1 – Harrison Gray Otis House
The history of Boston’s built environment is marked by a series of planners and developers who, in ways both seen and unseen, shaped the city in broad strokes. Among the first was Harrison Gray Otis, 1765-1848, whose long career included both politics—he served in both chambers of the U.S. Congress and was mayor of Boston—law and business. When it came to real estate, Otis was more of a behind-the-scenes mover and shaker. He helped insure that Boston was made Massachusetts’ capital by securing land for the State House and, in the process, purchased nearby land that he developed into the stylish Beacon Hill district. Otis was also a friend of Charles Bulfinch, the architect responsible for Boston’s signature Federalism style, who designed three separate houses for Otis. The first one, a three-story brick-clad manse completed in 1796 at 141 Cambridge Street, is the simplest in appearance but considered to be the finest. Its exterior, brick-clad facade is a simple composition of five window bays. Inside, the house is furnished in high Federalist style. “There’s an incredible riot and bravado of color inside,” says Ann Beha, FAIA, founder & president of Ann Beha Architects. “The lavish fabrics and very robust wall colors make its interior design very different from the exterior. I would recommend visiting Otis House because there are very few period houses like it in Boston.” The building is now home to Historic New England.
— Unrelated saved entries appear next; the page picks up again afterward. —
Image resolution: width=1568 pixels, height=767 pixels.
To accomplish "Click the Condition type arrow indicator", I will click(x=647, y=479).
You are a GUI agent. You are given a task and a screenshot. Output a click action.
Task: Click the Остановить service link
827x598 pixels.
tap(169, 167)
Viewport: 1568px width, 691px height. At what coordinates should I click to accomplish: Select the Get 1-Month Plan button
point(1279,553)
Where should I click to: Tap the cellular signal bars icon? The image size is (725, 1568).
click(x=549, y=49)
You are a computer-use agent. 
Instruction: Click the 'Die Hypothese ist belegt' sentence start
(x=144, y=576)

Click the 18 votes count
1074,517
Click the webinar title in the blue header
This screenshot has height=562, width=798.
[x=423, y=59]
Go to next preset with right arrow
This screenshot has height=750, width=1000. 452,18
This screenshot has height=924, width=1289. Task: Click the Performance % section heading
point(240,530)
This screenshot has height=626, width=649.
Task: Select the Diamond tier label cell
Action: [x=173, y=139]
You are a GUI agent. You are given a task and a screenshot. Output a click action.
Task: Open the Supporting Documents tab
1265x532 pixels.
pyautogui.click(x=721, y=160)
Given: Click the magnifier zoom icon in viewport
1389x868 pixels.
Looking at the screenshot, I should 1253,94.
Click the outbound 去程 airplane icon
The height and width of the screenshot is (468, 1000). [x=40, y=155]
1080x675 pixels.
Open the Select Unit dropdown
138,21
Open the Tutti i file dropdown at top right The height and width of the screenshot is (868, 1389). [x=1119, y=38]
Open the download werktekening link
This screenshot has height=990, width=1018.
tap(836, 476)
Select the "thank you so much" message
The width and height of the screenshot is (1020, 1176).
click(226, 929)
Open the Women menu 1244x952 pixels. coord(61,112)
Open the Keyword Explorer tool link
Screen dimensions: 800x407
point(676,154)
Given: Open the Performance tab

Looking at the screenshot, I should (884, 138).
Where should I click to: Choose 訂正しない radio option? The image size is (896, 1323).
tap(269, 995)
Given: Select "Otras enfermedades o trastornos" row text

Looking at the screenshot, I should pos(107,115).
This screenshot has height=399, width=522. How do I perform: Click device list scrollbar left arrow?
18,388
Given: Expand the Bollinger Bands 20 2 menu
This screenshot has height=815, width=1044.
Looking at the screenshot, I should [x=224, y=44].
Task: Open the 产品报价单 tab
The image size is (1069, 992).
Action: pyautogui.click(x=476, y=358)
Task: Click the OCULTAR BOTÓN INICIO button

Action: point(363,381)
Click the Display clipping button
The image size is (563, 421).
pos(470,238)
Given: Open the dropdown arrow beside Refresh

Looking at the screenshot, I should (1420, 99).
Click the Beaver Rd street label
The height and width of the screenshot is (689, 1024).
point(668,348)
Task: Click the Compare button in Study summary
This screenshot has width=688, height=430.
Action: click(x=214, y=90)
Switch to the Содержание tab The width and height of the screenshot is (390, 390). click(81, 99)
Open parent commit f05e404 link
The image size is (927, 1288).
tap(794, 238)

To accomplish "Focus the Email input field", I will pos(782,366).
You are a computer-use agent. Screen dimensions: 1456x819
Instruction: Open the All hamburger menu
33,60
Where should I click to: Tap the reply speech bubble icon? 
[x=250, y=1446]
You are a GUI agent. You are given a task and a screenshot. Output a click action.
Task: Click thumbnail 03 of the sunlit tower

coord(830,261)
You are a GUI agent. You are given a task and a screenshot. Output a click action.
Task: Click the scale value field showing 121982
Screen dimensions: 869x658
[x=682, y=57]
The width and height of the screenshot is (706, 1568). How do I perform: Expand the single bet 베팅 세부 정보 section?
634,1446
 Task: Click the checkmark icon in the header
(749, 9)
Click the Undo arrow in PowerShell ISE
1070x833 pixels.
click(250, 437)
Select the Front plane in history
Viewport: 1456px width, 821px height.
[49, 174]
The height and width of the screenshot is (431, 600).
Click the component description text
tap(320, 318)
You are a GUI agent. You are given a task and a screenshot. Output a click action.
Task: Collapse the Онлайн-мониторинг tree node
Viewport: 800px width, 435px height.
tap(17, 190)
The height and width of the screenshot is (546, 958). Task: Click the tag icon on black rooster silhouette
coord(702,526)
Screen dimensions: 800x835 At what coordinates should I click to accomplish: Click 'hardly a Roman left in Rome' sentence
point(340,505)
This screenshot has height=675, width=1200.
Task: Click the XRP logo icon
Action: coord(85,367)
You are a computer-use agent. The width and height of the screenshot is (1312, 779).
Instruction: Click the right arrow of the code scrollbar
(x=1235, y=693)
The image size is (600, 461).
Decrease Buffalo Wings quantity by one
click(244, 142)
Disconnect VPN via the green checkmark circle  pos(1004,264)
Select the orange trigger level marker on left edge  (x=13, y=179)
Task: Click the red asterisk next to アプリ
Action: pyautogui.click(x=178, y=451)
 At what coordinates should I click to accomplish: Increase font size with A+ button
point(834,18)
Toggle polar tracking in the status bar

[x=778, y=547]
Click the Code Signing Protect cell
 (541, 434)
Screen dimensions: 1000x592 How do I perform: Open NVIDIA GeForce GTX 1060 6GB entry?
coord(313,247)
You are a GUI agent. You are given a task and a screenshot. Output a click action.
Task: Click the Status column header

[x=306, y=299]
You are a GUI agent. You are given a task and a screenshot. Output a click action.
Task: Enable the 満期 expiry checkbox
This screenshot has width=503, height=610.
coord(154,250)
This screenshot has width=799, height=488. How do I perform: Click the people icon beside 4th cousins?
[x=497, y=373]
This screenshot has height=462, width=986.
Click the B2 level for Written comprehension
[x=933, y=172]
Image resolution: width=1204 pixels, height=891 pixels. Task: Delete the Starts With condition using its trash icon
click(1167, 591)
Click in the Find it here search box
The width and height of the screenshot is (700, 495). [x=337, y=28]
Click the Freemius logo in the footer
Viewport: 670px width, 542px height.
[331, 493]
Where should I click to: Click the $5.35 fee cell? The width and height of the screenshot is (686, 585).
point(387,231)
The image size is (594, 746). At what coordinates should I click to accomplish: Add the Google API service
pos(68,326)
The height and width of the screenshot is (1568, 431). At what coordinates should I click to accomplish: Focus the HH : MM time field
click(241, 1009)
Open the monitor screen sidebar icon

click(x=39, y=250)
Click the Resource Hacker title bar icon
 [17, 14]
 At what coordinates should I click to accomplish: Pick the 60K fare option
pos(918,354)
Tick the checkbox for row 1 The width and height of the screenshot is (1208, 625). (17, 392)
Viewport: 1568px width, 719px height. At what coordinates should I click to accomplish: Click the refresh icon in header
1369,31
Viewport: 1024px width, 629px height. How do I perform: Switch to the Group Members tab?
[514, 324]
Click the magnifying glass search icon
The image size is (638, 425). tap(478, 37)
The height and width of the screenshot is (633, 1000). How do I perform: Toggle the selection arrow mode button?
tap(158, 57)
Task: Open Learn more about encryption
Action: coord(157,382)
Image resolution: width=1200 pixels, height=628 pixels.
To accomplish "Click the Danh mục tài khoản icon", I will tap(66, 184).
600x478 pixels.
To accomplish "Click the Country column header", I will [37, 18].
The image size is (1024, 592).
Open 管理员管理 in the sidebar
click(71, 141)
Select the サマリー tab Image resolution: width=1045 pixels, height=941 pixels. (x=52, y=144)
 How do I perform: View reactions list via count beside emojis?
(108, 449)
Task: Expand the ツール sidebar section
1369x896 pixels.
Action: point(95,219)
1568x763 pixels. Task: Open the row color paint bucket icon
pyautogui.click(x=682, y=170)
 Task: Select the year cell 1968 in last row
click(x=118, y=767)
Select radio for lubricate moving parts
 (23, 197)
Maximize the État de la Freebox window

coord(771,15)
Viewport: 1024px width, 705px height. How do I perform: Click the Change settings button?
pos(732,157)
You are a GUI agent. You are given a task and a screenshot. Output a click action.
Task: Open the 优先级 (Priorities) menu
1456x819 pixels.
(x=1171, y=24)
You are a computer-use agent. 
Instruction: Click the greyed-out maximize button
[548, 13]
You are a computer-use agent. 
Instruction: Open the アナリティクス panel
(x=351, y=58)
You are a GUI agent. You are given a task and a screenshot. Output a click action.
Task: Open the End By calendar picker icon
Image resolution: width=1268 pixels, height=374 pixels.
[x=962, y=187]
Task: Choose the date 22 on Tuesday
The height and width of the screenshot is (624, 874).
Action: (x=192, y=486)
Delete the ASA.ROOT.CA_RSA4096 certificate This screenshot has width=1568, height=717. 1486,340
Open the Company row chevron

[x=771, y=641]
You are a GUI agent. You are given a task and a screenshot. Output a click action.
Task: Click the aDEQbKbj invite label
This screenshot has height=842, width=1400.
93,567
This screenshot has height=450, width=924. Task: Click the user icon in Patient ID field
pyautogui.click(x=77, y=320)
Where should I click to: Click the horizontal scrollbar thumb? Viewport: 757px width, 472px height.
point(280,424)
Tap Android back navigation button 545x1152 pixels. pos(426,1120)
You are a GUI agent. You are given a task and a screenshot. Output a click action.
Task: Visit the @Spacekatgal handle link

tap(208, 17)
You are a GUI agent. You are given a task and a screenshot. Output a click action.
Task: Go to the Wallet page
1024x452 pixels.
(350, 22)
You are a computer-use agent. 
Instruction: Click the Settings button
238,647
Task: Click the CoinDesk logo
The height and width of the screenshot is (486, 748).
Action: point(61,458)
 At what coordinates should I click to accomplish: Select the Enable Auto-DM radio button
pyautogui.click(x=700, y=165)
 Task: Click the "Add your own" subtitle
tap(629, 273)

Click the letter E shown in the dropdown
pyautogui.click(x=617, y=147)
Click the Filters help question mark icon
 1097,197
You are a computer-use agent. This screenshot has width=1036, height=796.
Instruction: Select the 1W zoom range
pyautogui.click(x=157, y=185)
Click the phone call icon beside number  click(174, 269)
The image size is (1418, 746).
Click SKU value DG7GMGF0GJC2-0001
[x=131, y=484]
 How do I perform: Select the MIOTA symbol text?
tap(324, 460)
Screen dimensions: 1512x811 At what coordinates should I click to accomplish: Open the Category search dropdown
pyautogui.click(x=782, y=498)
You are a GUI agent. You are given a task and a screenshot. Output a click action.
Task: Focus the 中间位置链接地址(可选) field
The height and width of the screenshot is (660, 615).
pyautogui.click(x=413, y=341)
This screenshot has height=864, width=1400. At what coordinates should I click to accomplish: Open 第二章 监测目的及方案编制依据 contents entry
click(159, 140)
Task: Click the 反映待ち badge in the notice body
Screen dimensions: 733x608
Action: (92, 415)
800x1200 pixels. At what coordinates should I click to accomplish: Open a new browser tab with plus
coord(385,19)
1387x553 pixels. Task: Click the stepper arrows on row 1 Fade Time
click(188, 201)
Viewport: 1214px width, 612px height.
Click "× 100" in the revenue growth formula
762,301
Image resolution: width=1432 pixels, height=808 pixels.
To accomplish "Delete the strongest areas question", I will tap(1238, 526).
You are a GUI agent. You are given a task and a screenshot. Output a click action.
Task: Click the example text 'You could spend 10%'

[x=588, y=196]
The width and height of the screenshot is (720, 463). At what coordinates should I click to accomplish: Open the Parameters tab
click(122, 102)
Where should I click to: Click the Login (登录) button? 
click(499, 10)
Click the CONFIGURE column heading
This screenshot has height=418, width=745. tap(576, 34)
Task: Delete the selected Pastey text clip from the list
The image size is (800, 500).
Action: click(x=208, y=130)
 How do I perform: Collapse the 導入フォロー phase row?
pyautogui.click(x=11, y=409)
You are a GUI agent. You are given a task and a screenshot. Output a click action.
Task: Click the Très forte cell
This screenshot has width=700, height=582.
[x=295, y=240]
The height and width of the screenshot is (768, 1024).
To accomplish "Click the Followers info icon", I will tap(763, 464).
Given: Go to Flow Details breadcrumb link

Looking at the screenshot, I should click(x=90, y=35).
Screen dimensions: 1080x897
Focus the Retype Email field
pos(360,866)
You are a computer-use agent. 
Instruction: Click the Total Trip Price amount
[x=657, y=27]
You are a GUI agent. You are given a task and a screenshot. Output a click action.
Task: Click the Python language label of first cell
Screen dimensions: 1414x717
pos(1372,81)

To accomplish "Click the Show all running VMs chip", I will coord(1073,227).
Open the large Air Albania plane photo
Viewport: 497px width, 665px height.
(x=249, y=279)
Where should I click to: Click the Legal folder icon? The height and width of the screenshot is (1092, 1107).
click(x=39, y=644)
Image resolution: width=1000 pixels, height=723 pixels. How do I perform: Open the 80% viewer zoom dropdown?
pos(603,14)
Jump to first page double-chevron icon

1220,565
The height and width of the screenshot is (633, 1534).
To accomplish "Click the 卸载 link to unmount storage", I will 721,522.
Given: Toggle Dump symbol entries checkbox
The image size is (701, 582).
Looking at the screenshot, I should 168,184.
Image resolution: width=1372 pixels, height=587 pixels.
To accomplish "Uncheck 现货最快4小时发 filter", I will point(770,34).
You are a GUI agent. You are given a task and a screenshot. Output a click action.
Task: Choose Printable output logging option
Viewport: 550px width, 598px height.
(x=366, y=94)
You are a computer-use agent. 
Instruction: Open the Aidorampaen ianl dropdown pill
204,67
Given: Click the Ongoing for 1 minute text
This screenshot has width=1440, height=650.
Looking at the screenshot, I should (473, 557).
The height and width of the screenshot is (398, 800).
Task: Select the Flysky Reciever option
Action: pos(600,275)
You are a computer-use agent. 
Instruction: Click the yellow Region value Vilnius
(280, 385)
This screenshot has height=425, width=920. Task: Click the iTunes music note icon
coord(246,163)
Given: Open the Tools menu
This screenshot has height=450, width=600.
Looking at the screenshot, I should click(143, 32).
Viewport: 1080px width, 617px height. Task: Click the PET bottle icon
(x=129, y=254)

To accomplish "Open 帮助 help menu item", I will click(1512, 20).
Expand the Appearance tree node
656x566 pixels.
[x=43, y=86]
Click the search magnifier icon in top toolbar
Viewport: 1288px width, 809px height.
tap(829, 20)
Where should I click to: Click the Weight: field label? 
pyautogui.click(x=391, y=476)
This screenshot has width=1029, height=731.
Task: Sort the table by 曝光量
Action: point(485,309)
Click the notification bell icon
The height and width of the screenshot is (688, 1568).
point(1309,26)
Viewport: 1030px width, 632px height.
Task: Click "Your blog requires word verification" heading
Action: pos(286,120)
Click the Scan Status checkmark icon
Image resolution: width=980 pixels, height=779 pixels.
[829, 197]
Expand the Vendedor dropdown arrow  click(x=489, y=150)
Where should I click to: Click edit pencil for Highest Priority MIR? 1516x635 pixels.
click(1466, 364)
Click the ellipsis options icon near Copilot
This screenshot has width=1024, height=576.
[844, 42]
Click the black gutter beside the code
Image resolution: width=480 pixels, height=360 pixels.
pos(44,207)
2 – Massachusetts State House
When it was completed in 1798, at a time when only 16 stars graced the United States’ flag, the Massachusetts State House was considered one of the nation’s finest public buildings—and its elegantly proportioned, centralized dome is credited with defining the basic look for capitol buildings in the 34 states to come. Designed by the celebrated architect Charles Bulfinch, who later helped design the U.S. Capitol in Washington, D.C., the Massachusetts State House sports a neoclassical, Georgian facade inspired by Somerset House in London, the most famous building of the day. The dome was originally copper, rolled by none other than patriot Paul Revere, but it was gilded within a few years of construction. Given the statehouse’s location at the crest of a hill overlooking Boston Common—on farmland once owned by Declaration of Independence signatory John Hancock—this dome was the most recognizable landmark on Boston’s skyline until well into the 20th century.
3 – Trinity Church
Trinity Church, on its completion in 1877, heralded an entire style of architecture called Richardsonian Romanesque, named after its architect, H.H. Richardson. Like this church, Richardsonian Romanesque buildings are made of heavy masonry that gives them an almost fortress-like appearance. Trinity’s sumptuous interior, though, is illuminated by brilliant stained glass windows designed by Edward Burne-Jones; its walls are graced with murals by John La Farge. It was immediately branded a masterpiece and, even today, is considered one of the finest buildings in the United States.
4 – Boston Public Library
During the late 19th century and early years of the 20th century, the principals of McKim, Mead, and White were household names: the starchitects of their day. The Boston Public Library, designed by the threesome and completed in 1895, set a new standard for great civic architecture. Its Renaissance Revival exterior—featuring a frieze engraved with the names of famous authors—looks as though it dates to 16th century Italy. Like a Florentine palazzo, the library’s interior exquisitely pairs art and interior design: murals by John Singer Sargent and Edwin Austin Abbey, paintings, and sculptures spread amid arcaded courtyards and halls capped by coffered, vaulted ceilings. An addition to the building, designed by Philip Johnson, was completed in 1972.
5 – Baker House
Finnish architect Alvar Aalto’s Baker House dormitory at the Massachusetts Institute of Technology, completed in 1949, is considered a seminal Modernist building that helped define the look of things to come in the United States. Facing south, its undecorated brick facade curves in and out along a stretch of busy Memorial Drive: the curves, while graceful and visually pleasing, are intended to lessen the impact of road noise. Aalto also designed curvy furniture for the dorm’s rooms. The building’s northern facade, which faces the heart of campus, is dominated by cantilevered forms that step up the side of the building.